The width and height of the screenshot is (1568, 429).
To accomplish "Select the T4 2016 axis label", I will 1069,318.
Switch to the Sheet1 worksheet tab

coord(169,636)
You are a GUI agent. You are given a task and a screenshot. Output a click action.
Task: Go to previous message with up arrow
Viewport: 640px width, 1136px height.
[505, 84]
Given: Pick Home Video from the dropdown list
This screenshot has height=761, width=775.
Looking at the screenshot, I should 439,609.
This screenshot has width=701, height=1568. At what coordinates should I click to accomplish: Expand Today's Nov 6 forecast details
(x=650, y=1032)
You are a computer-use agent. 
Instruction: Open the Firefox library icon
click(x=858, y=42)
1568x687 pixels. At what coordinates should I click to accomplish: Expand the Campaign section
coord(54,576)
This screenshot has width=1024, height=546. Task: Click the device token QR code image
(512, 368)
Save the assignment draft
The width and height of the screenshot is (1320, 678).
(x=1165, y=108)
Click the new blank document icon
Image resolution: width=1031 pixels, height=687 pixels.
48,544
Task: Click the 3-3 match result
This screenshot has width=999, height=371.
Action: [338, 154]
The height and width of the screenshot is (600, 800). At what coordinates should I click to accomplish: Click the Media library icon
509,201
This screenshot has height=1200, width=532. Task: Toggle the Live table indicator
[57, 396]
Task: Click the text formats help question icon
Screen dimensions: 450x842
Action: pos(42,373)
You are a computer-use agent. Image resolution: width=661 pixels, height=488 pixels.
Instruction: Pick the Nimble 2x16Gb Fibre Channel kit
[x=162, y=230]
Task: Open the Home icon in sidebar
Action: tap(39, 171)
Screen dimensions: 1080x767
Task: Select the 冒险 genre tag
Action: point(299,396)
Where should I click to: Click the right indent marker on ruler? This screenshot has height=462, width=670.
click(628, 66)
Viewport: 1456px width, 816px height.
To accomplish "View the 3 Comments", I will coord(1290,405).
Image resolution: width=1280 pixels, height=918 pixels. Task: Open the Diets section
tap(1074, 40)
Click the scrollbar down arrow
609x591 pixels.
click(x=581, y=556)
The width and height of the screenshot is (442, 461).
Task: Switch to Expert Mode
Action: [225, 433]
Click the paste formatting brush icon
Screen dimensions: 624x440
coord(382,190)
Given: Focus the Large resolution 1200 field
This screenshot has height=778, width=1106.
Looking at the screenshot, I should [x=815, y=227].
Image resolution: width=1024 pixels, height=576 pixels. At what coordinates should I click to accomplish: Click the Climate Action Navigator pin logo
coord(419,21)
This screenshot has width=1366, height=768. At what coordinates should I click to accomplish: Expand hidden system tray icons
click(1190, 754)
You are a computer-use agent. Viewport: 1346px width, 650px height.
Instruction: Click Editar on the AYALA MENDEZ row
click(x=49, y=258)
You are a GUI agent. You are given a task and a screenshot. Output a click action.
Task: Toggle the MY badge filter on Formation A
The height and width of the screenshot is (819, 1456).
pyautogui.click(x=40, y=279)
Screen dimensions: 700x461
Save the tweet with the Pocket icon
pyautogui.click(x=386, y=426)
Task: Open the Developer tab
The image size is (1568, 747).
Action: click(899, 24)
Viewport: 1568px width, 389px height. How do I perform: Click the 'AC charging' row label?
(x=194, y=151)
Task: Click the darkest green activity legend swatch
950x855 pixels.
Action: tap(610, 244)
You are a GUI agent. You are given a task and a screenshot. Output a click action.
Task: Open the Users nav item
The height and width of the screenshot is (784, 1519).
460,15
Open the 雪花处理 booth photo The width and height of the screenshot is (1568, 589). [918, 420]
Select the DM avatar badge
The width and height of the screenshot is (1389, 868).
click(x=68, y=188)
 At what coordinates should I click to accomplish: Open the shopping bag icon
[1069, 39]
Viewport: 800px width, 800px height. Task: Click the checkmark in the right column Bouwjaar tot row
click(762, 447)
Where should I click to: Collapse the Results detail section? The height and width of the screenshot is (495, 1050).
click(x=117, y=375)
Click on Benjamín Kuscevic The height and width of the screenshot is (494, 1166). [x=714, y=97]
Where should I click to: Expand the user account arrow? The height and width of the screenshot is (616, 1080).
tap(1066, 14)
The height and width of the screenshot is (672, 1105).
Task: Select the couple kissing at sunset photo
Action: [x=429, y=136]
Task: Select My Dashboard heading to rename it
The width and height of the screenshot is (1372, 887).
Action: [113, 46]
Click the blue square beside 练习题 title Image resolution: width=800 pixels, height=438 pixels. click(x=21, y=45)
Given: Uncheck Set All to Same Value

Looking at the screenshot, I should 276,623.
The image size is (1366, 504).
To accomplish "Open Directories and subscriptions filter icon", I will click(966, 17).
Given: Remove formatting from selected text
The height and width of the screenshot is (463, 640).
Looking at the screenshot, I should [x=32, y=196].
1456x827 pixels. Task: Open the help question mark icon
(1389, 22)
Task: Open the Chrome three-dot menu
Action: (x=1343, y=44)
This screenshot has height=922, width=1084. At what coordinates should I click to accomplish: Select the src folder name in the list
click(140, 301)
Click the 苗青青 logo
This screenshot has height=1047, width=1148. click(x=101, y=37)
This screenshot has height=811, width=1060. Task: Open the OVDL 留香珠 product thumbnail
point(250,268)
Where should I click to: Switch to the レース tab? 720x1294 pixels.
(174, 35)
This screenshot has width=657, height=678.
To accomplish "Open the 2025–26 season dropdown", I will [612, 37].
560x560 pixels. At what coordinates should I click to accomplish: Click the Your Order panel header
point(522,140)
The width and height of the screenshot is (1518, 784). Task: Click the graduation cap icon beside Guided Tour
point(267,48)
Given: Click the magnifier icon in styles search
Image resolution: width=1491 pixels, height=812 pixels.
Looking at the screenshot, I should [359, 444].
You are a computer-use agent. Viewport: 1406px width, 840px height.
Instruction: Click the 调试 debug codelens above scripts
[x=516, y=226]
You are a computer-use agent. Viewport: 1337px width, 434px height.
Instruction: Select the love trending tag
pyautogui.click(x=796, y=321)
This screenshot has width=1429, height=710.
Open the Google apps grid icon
····················
→ **WHAT YOU WILL DO**:
Copy the rows above word for word, from the line containing "Viewport: 1568px width, 389px" through the line containing "Looking at the screenshot, I should [x=32, y=196].", including both of those lines.

→ **REPLY TO THE TASK**:
Viewport: 1568px width, 389px height. How do I perform: Click the 'AC charging' row label?
(x=194, y=151)
Task: Click the darkest green activity legend swatch
950x855 pixels.
Action: tap(610, 244)
You are a GUI agent. You are given a task and a screenshot. Output a click action.
Task: Open the Users nav item
The height and width of the screenshot is (784, 1519).
460,15
Open the 雪花处理 booth photo The width and height of the screenshot is (1568, 589). [918, 420]
Select the DM avatar badge
The width and height of the screenshot is (1389, 868).
click(x=68, y=188)
 At what coordinates should I click to accomplish: Open the shopping bag icon
[1069, 39]
Viewport: 800px width, 800px height. Task: Click the checkmark in the right column Bouwjaar tot row
click(762, 447)
Where should I click to: Collapse the Results detail section? The height and width of the screenshot is (495, 1050).
click(x=117, y=375)
Click on Benjamín Kuscevic The height and width of the screenshot is (494, 1166). [x=714, y=97]
Where should I click to: Expand the user account arrow? The height and width of the screenshot is (616, 1080).
tap(1066, 14)
The height and width of the screenshot is (672, 1105).
Task: Select the couple kissing at sunset photo
Action: [x=429, y=136]
Task: Select My Dashboard heading to rename it
The width and height of the screenshot is (1372, 887).
Action: [113, 46]
Click the blue square beside 练习题 title Image resolution: width=800 pixels, height=438 pixels. click(x=21, y=45)
Given: Uncheck Set All to Same Value

Looking at the screenshot, I should 276,623.
The image size is (1366, 504).
To accomplish "Open Directories and subscriptions filter icon", I will click(966, 17).
Given: Remove formatting from selected text
The height and width of the screenshot is (463, 640).
Looking at the screenshot, I should [x=32, y=196].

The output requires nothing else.